Like other benzodiazepines and nonbenzodiazepine hypnotic drugs, Rohypnol causes impairments in body balance and standing steadiness in individuals who wake up at night or the next morning. Other adverse effects include slurred speech, gastrointestinal disturbances, impaired coordination; impaired balance, dizziness, and respiratory depression. The use of Rohypnol with alcohol synergizes the adverse effects, and can lead to toxicity and death.
Drugs with effects similar to Rohypnol include other benzodiazepines, nitro-benzodiazepines and non-benzodiazepines such as nitrazepam, clonazepam, loprazolam; lormetazepam, temazepam, diazepam, and oxazepam.
The high strength of Rohypnol gives the drug a high potential for abuse, resulting in physical and psychological dependence and a build up in tolerance to Rohypnol’s effects and eventual addiction. Rohypnol addiction symptoms include more frequent use, using more of the drug to get the desired effect, preoccupation with using the drug; excessive spending on the drug, missing school or work to do drugs, inability to function without the medication, headaches and frequent insomnia when not taking the drug.

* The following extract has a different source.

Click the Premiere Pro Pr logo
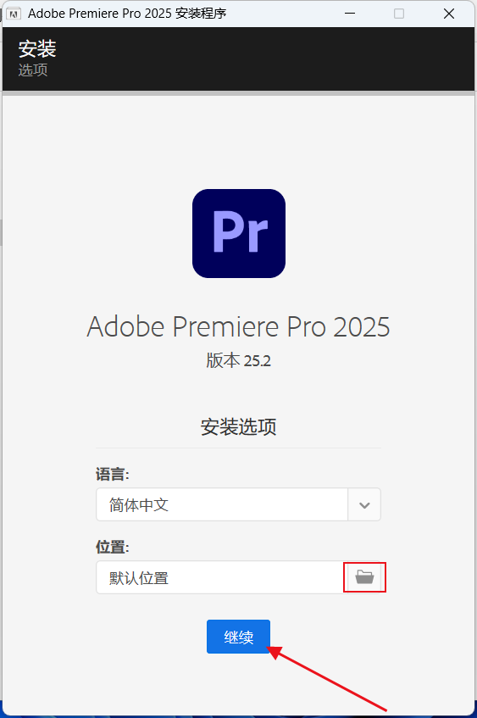coord(239,233)
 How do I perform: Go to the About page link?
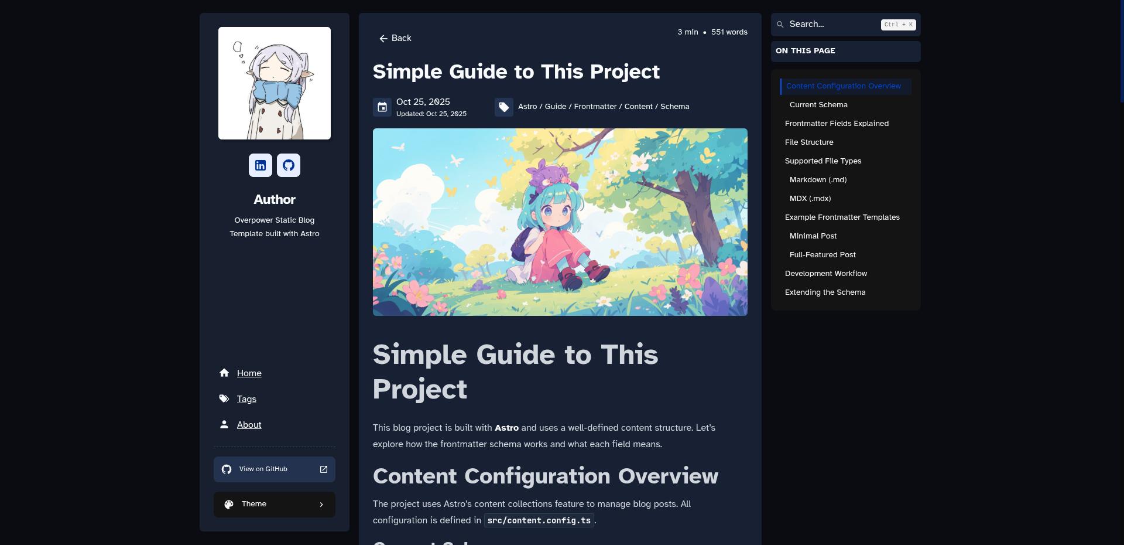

Cessation of Rohypnol use can result in benzodiazepine withdrawal syndrome. Gradual discontinuation may result in withdrawal symptoms including seizures, psychosis, severe insomnia; amnesia, loss of concentration, rebound insomnia; mood swings, depression and severe anxiety. Abrupt and rapid discontinuation may result in suicidal or homicidal ideations, psychosis, mania; delirium tremens, convulsions, violence, catatonia and coma. As withdrawal progresses patients often find that their physical and mental health improves with improved mood and improved cognition.
A Rohypnol overdose may result in excessive sedation, impairment of balance and speech, and may progress in severe overdoses to respiratory depression, coma, and possibly death. The risk of a Rohypnol overdose increases if the drug is taken in combination with central nervous system depressants such as alcohol and opiates. In a retrospective study of deaths, when benzodiazepines were implicated, the benzodiazepines Rohypnol and nitrazepam were the most common benzodiazepines involved.